• **Collected data**:

___

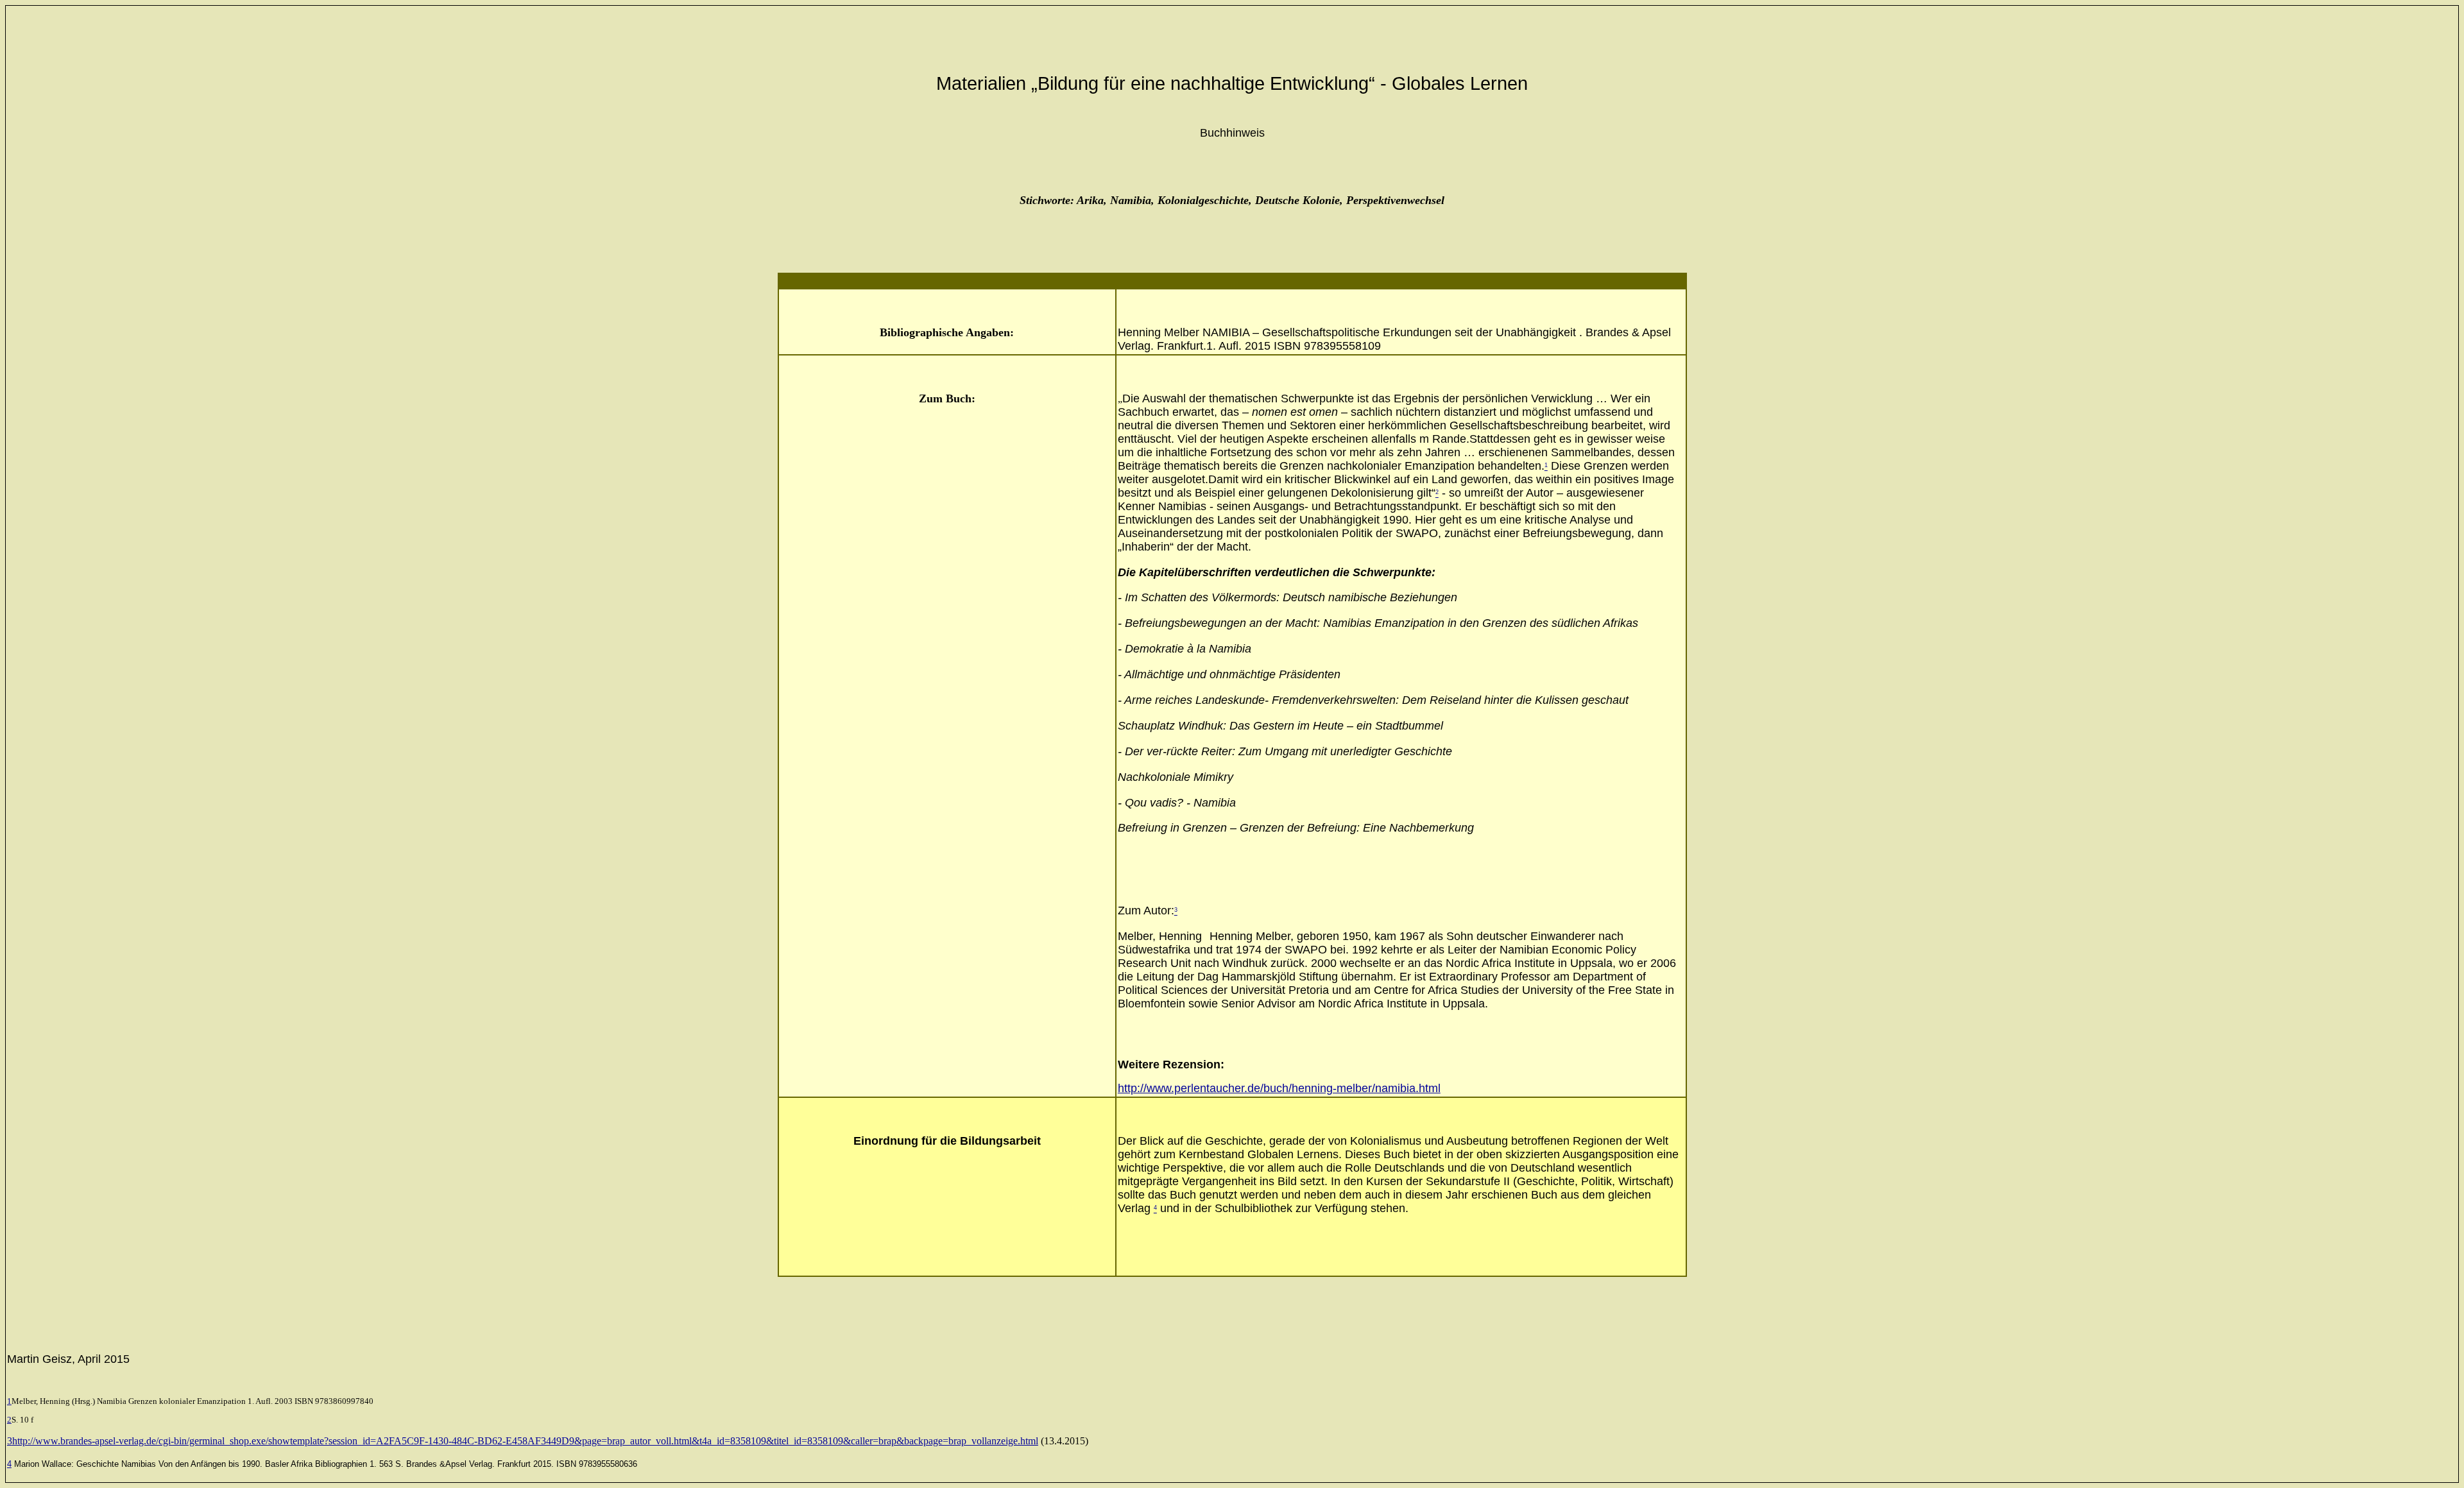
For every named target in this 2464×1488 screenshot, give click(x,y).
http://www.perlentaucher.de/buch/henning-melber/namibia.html (1279, 1088)
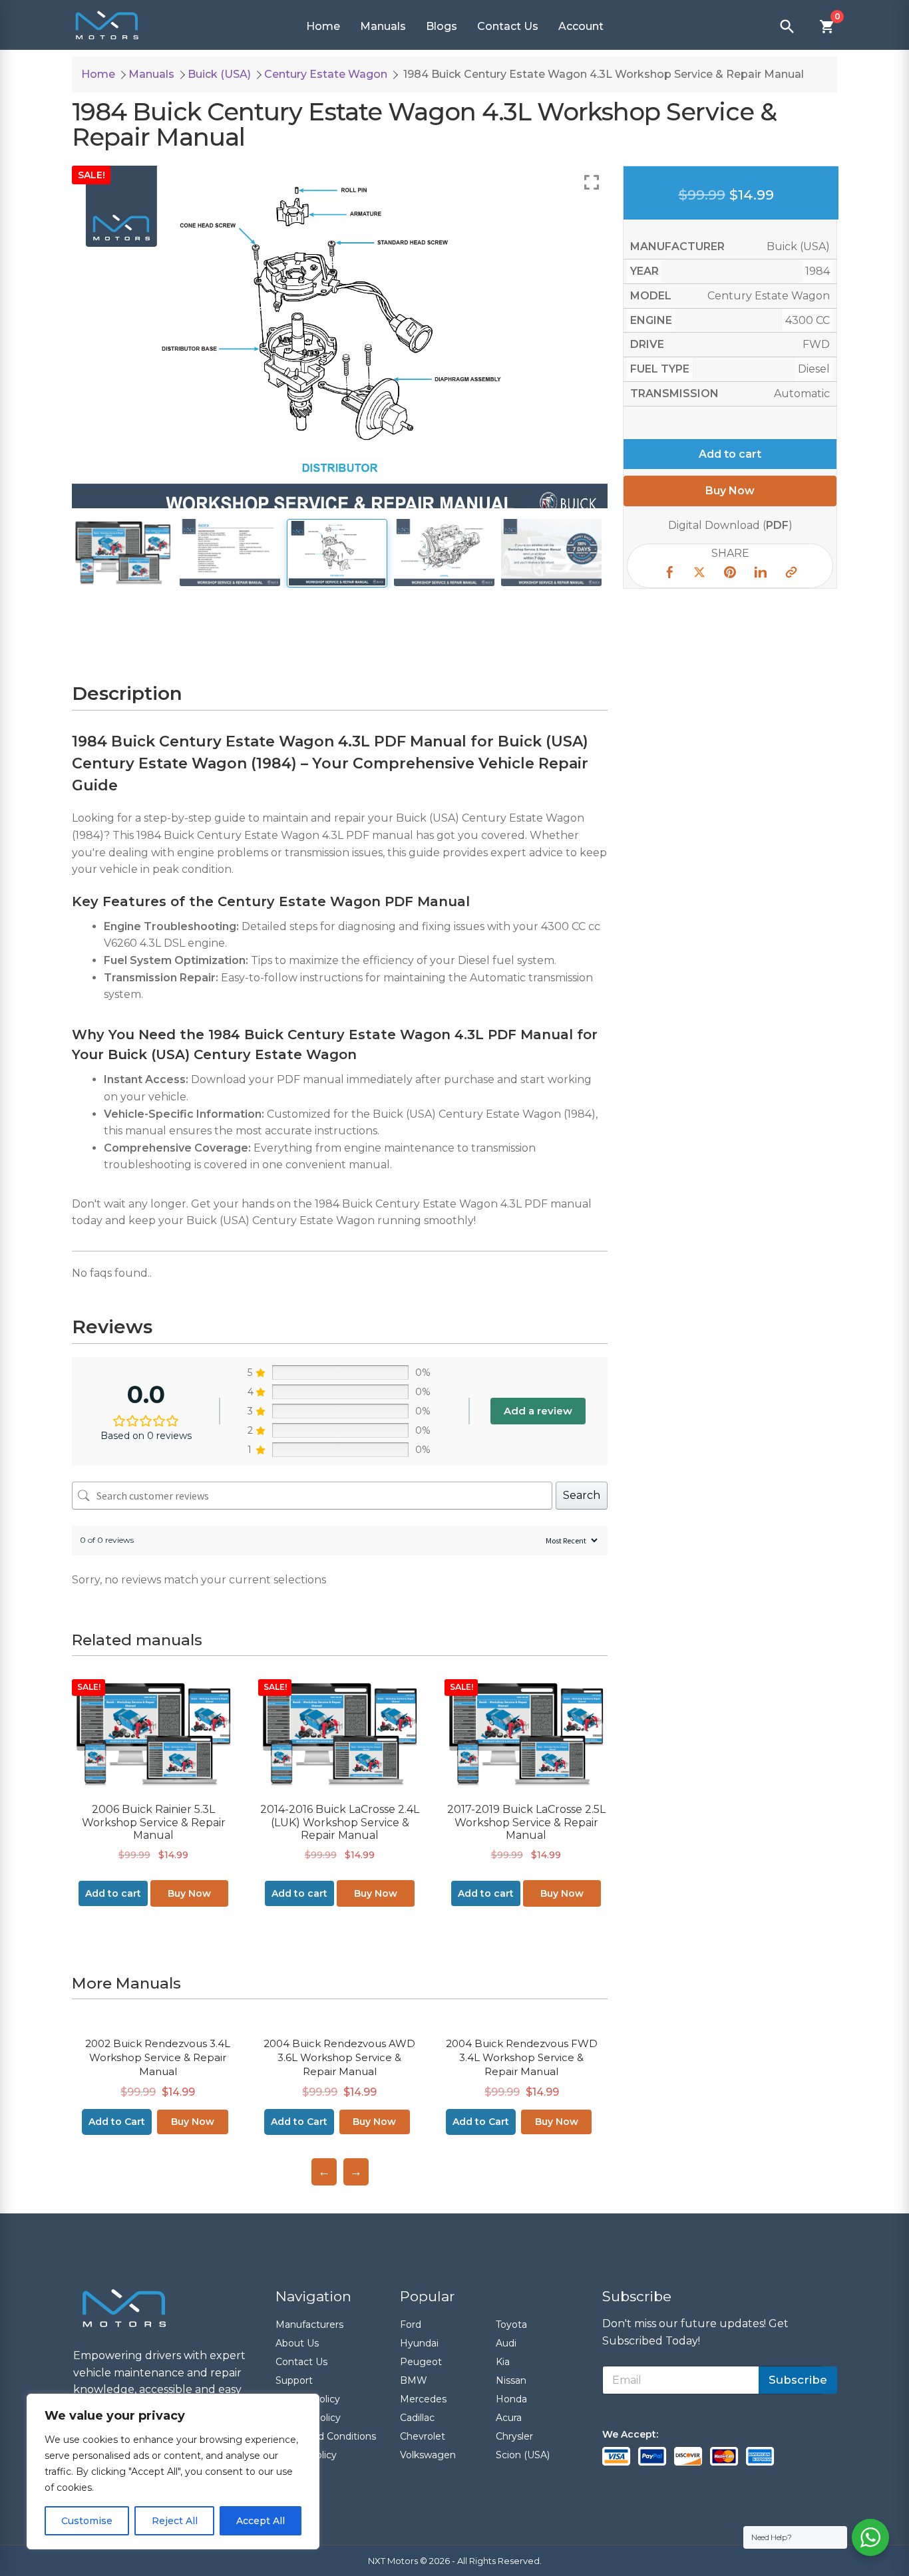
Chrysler (514, 2436)
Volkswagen (428, 2455)
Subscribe (798, 2379)
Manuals (383, 26)
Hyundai (419, 2343)
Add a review (538, 1410)
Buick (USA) (219, 74)
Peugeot (421, 2362)
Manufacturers (309, 2325)
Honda (511, 2399)
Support (294, 2380)
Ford (410, 2325)
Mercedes (423, 2399)
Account (581, 26)
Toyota (511, 2325)
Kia (503, 2362)
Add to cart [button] (113, 1893)
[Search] (787, 26)
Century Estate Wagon (325, 74)
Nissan (511, 2380)
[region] (173, 2471)
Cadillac (417, 2418)
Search (581, 1495)
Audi (506, 2343)
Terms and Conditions (325, 2436)
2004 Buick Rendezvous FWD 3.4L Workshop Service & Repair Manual (522, 2057)
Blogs (441, 26)
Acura (509, 2418)
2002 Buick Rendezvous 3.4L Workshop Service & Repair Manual (157, 2057)
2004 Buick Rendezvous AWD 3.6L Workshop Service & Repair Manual (339, 2057)
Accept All (260, 2521)
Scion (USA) (523, 2455)
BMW (413, 2380)
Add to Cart (117, 2122)
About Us (297, 2343)
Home (323, 26)
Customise (86, 2521)
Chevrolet (422, 2436)
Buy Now (189, 1893)
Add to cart (730, 453)
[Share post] (669, 574)
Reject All (175, 2521)
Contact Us (507, 26)
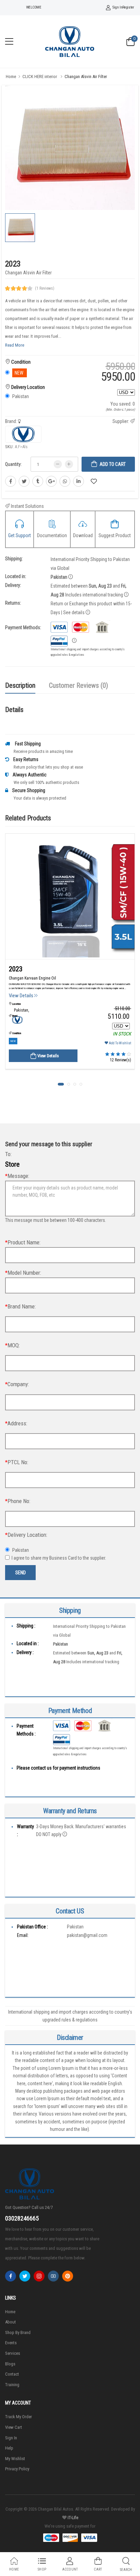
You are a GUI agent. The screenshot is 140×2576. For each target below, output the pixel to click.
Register (128, 7)
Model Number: (23, 1272)
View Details (21, 995)
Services (12, 2353)
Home (11, 76)
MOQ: (12, 1345)
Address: (16, 1423)
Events (11, 2342)
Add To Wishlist (119, 1043)
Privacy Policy (17, 2468)
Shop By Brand (18, 2332)
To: (8, 1154)
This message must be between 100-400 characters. (55, 1220)
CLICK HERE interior (39, 76)
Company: (17, 1384)
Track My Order (18, 2416)
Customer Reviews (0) (78, 685)
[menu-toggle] (9, 41)
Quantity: (13, 464)
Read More (14, 345)
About (10, 2321)
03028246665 (22, 2218)
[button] (61, 1084)
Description (20, 685)
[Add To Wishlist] (94, 481)
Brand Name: (20, 1306)
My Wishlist (15, 2458)
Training (12, 2384)
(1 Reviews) (44, 288)
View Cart (13, 2427)
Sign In (117, 7)
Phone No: (17, 1501)
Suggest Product (115, 535)
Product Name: (22, 1242)
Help (9, 2448)
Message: (17, 1175)
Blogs (10, 2363)
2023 (15, 969)
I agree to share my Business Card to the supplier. (63, 1558)
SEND (20, 1572)
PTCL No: (16, 1462)
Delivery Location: (26, 1534)
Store (12, 1164)
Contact (12, 2374)
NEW (13, 1041)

___

• **What you will do**: What lines in the records above include the string "Rendezvous"? Copy each one.

• **Your response**:
2004 Buick Rendezvous FWD 3.4L Workshop Service & Repair Manual (522, 2057)
2002 Buick Rendezvous 3.4L Workshop Service & Repair Manual (157, 2057)
2004 Buick Rendezvous AWD 3.6L Workshop Service & Repair Manual (339, 2057)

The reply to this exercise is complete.